The great majority of Chopins music is for piano alone. He did compose a handful of other works, such as a cello sonata, some songs, and several works for piano and orchestra, including two concertos. Chopin wrote the Concerto in F Minor (displayed here) in 1829 and gave the first performance himself in Warsaw in the same year. It did not see print until 1836, when it was issued as the Concerto No. 2, Op. 21. The E Minor Concerto was composed in 1830, but it was published first (in 1833), so in was christened No. 1, and bears a lower opus number, 11. Throughout his years in France, Chopin never returned to the concerto genre. In his era, composers typically wrote concertos for their own use. Once he had decided that his career lay in the salons of the aristocracy rather than as a traveling virtuoso, he had no need of more concertos.
The title page states that this concerto can be played with the accompaniment of orchestra or quintet; the latter possibility was clearly a way to sell the piece to amateur musicians who lacked ready access to the larger ensemble. There is no question that Chopin intended it for orchestra, though some critics have complained that his orchestral writing is no match for his mastery of the piano.
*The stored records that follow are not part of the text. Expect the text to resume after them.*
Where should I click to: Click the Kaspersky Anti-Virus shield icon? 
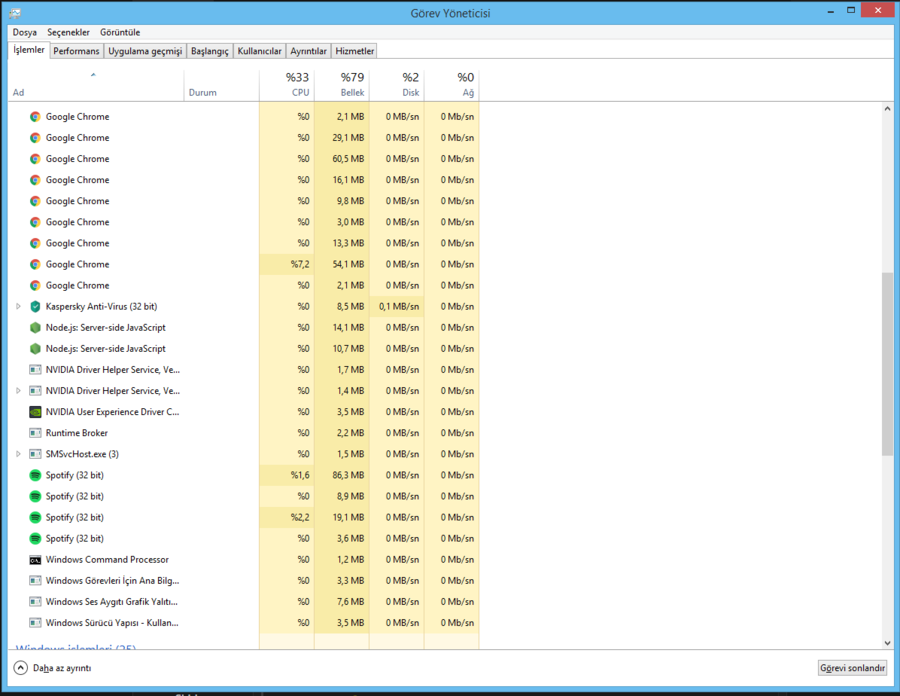(x=35, y=306)
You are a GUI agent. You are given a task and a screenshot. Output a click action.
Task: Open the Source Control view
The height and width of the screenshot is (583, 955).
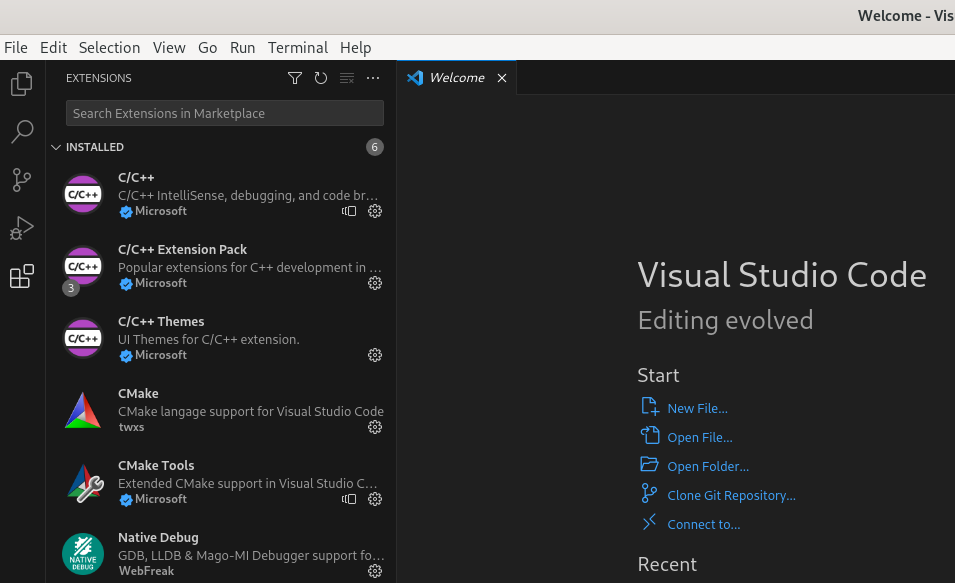21,180
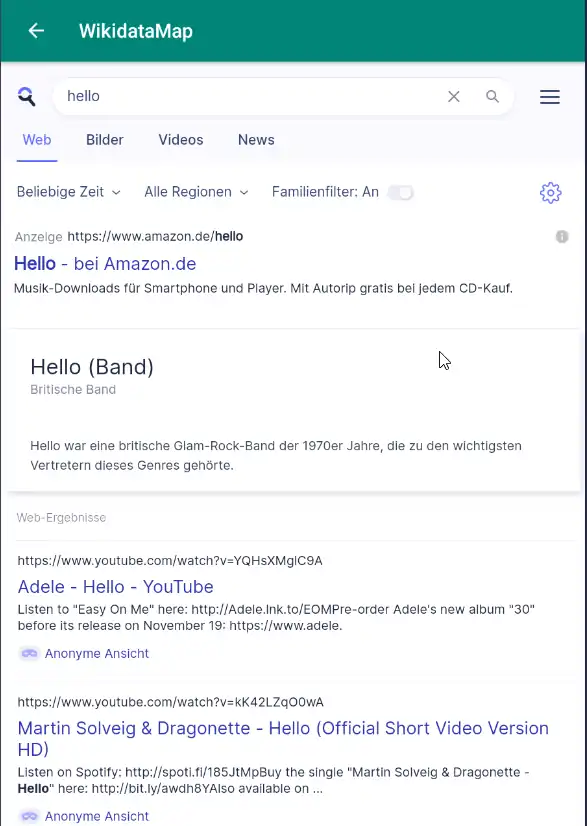This screenshot has height=826, width=587.
Task: Switch to the Videos tab
Action: (x=181, y=140)
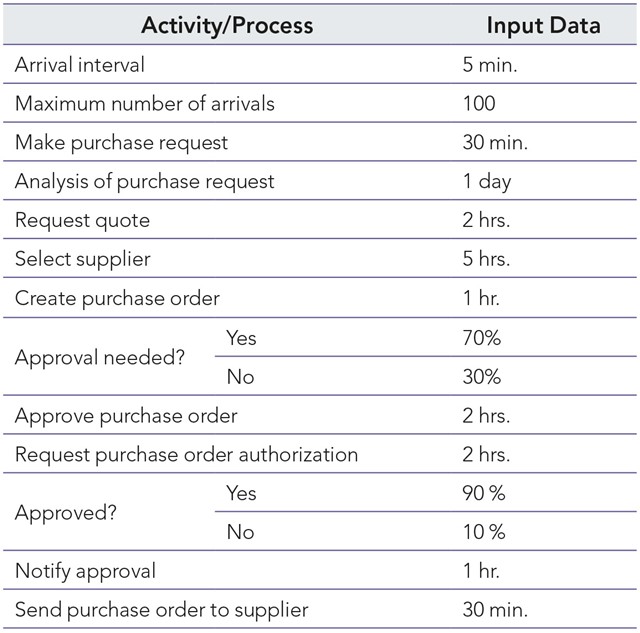Click the Approval needed? row label

(99, 357)
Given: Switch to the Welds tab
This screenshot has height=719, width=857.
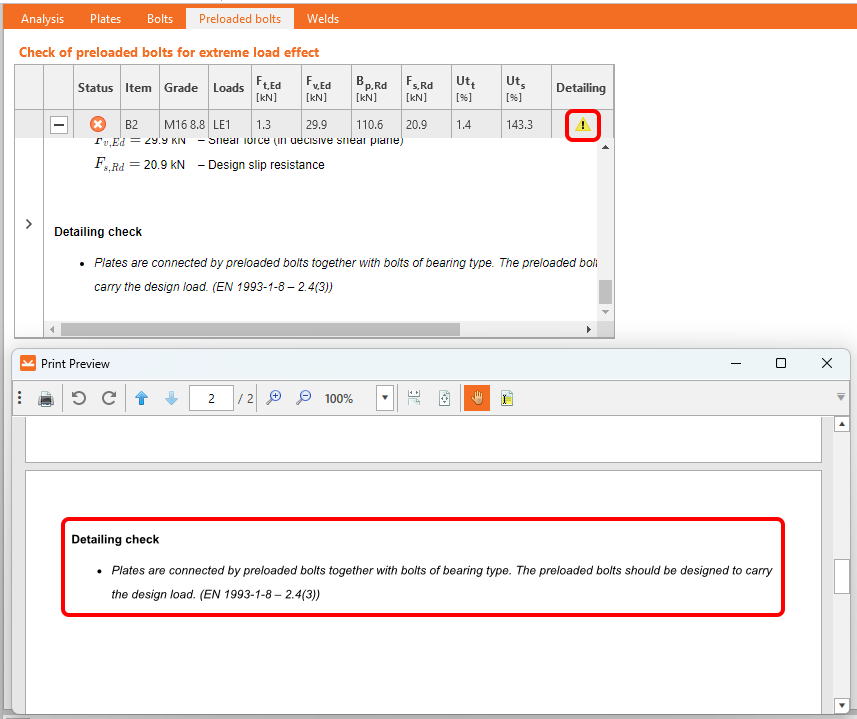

The concerto is dedicated to Chopins friend Countess Delfina Potocka (18071877). Like him, she was a Polish exile living in Paris. Potocka achieved a peculiar form of posthumous celebrity in the middle of the twentieth century, following the discovery of a collection of lurid letters that appeared to document a passionate affair between her and Chopin. Scholars eventually demonstrated that the letters were forged, apparently by Paulina Czernicka, the woman who had first brought them to light.